View Full Version : login script

07-13-2005, 03:27 PM
Would someone please help me with this login script! ASAP...

---------- authorised.asp

'If the session variable is False or does not exsist then redirect the user to the unauthorised
If Session("ValidateUser") = False or IsNull(Session("ValidateUser")) = True then
'Redirect to unauthorised
End If
'Dimension Variables
Dim strUserName 'Holds the name of the user

'Get the users name passed from the previous page
strUserName = Request.QueryString("name")


<body bgcolor="green" text="black">
<table width="518" border="0" cellspacing="0" cellpadding="0" align="center">
<td align="center">
<h1>Authorised Access</h1>
<div align="center">
Welcome <b>
<% =strUserName %>
</b> to the password proteceted area of the web site. </p>


----------- validateuser.asp
'Dimension variables
Dim adoCon 'Database Connection Variable
Dim strCon 'Holds the Database driver and the path and name of the database
Dim rsCheckUser 'Database Recordset Variable
Dim strAccessDB 'Holds the Access Database Name
Dim strSQL 'Database query sring
Dim strUserName 'Holds the user name

'Initalise the strUserName variable
strUserName = Request.Form("txtUserName")

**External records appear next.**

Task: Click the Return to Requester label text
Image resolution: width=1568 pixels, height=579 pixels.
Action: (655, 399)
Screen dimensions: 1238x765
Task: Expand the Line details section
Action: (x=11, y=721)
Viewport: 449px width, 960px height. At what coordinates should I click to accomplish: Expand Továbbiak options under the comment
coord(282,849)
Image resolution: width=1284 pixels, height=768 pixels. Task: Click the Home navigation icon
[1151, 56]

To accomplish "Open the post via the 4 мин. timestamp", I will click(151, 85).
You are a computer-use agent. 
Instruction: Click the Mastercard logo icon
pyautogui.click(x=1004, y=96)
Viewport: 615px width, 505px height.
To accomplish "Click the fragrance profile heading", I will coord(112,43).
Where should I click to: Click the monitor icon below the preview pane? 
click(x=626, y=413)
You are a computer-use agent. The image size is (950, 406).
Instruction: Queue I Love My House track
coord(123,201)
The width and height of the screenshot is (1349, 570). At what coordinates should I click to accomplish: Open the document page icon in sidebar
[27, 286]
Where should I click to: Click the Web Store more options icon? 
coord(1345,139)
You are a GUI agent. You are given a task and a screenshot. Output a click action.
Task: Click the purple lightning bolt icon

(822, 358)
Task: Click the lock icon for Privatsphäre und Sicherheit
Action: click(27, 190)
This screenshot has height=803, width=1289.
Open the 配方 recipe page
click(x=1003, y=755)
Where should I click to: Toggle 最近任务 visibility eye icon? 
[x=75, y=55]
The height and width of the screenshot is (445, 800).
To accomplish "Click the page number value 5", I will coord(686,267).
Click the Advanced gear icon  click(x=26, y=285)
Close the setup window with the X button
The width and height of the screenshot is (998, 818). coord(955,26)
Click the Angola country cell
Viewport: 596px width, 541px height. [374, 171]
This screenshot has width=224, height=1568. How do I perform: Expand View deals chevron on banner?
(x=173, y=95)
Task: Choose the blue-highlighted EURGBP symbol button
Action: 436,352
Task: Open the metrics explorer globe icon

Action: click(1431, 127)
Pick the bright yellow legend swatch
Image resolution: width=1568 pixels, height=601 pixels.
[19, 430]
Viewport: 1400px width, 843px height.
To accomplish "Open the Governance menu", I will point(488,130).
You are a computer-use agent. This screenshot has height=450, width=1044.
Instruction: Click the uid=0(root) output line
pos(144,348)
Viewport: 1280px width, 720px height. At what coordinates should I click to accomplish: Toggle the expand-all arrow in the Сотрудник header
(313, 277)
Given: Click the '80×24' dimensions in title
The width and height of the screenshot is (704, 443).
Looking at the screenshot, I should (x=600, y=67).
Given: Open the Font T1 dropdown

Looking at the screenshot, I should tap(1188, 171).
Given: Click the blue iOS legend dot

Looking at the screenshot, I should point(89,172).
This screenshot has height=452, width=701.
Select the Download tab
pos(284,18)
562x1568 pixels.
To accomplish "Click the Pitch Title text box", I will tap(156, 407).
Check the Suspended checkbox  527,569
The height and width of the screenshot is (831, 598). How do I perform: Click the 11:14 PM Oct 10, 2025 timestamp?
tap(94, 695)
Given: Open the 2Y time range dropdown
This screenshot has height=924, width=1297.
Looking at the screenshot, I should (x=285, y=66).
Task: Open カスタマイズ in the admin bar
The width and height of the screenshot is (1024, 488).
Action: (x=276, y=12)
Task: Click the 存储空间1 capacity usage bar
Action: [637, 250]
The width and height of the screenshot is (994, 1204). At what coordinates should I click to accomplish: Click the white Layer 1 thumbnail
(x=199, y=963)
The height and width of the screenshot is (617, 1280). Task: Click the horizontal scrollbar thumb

'Check the database to see if user exsits and read in there password
'Initialise the strAccessDB variable with the name of the Access Database
strAccessDB = "users"

'Create a connection odject
Set adoCon = Server.CreateObject("ADODB.Connection")

'Database connection info and driver
strCon = "DRIVER={Microsoft Access Driver (*.mdb)};uid=;pwd=letmein; DBQ=" & Server.MapPath(strAccessDB)

'Set an active connection to the Connection object
adoCon.Open strCon

'Create a recordset object
Set rsCheckUser = Server.CreateObject("ADODB.Recordset")

'Initalise the strSQL variable with an SQL statement to query the database
strSQL = "SELECT tblUsers.Password FROM tblUsers WHERE tblUsers.UserID ='" & strUserName & "'"

'Query the database
rsCheckUser.Open strSQL, strCon

'If the recordset finds a record for the username entered then read in the password for the user
If NOT rsCheckUser.EOF Then

'Read in the password for the user from the database
If (Request.Form("txtUserPass")) = rsCheckUser("Password") Then

'If the password is correct then set the session variable to True
Session("validateuser") = True

'Close Objects before redirecting
Set adoCon = Nothing
Set strCon = Nothing
Set rsCheckUser = Nothing

'Redirect to the authorised and send the users name
Response.Redirect"authorised.asp?name=" & strUserName
End If
End If

'Close Objects
Set adoCon = Nothing
Set strCon = Nothing
Set rsCheckUser = Nothing

'If the script is still running then the user must not be authorised
Session("validateuser") = False

'Redirect to the unautorised

07-13-2005, 03:41 PM
wrong forum, mate. this is for clientside JS, not serverside VBS. PM a mod to get moved to the appropriate place. :)

in any case, you never said what the problem is. that's kinda important when requesting help. and it's not as if we can test out your code, because it's serverside and all. :rolleyes: